Last bloomed this past June and now again. The flower bud seems darker this time around.


----------



## DrLeslieEe (Dec 13, 2019)

Exciting! Seems like your tigrinum and my tigrinum has decided that winter is their season to bloom this year. 
Hopefully the bloom is darker with the colder nights and shorther days.


----------



## Ozpaph (Dec 13, 2019)

very nice


----------



## bulolo (Dec 13, 2019)

I'm thinking about selfing it and saving some pollen to pollinate a helenae and hir. v. esquirolei that I have in bud.


----------



## emydura (Dec 14, 2019)

A lovely clone.


----------



## P.K.Hansen (Dec 14, 2019)

Beautiful


----------



## Don I (Dec 15, 2019)

I'm envious.
Don


----------



## DrLeslieEe (Dec 16, 2019)

Bulolo, how long has the flower spike been developing?

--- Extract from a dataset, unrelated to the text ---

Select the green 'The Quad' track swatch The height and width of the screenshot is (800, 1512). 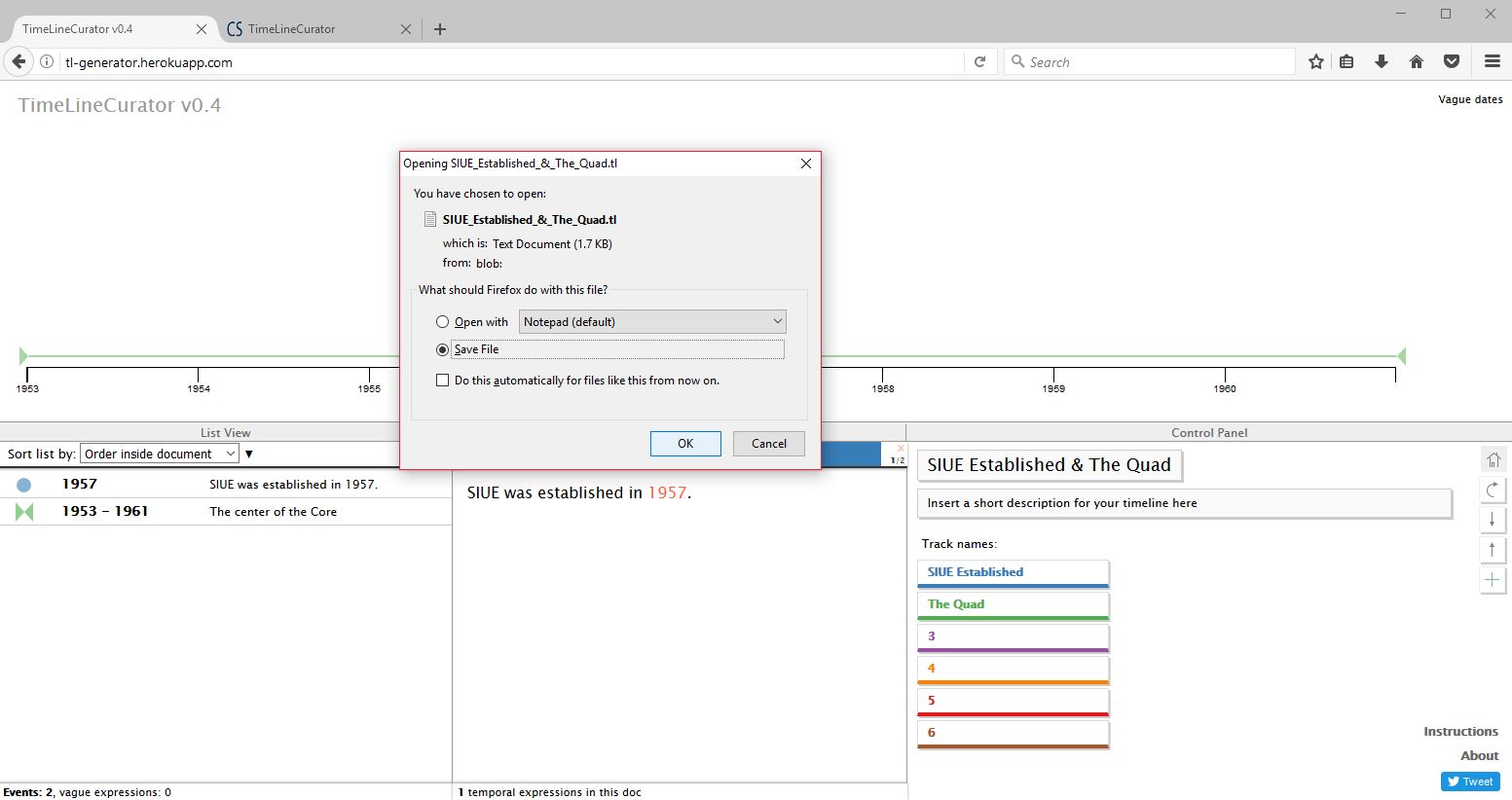pos(1013,605)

Must be close to opening soon? Or is the flower pic above the opened one, and you were just showing the dark coloured bud?


----------



## bulolo (Dec 21, 2019)

This is the new flower. It probably took several of months since I first saw that it was in sheath.


----------



## BrucherT (Dec 22, 2019)

Spectacular. Love the symmetry in the markings. That always bugs me about these!


----------



## DrLeslieEe (Dec 22, 2019)

Its a flower Dali would design! I love the markings. To think nature created this... simply wow.


----------



## richgarrison (Dec 23, 2019)

Funny... i was thinking that the markings reminded of the lighting on the landing pad in 'Close Encounters...'


----------



## Duck Slipper (Dec 23, 2019)

Wow, I like it!


----------



## GuRu (Dec 25, 2019)

Hey, hey...what a extraordinarily nice P. tigrinum. I won't say I'm green with envy but I#m close to that. Congrats!


----------



## bulolo (Dec 27, 2019)

I selfed this flower yesterday. Can anyone tell me the maturation time for the pod if it takes? 
I saved pollen to place on to a helenae when it blooms in a couple of weeks. I also am going to pollen on a esquirolei when it blooms in a month or more.


----------



## Guldal (Dec 31, 2019)

Can one say anything against this flower? Gorgeous colouring, nice shape and seems also to be nicely sized! Well, I can only think of one thing: it's not mine!


----------



## Don I (Dec 31, 2019)

What everyone else said.
Don


----------



## Elite Orchids (Jan 1, 2020)

not as nice as yours, but heres mine that opened up today.


----------



## bulolo (Jan 1, 2020)

Thanks everyone! I love this species! I hadn't flowered one since the 90s when I grew orchids for a private collector. 
Elite Orchids, I think yours is a fine example!


----------



## richgarrison (Jan 2, 2020)

...and another bud on its way?...


----------



## Elite Orchids (Jan 3, 2020)

richgarrison said:


> ...and another bud on its way?...


yes - God willing it will get to a flower and not blast.


----------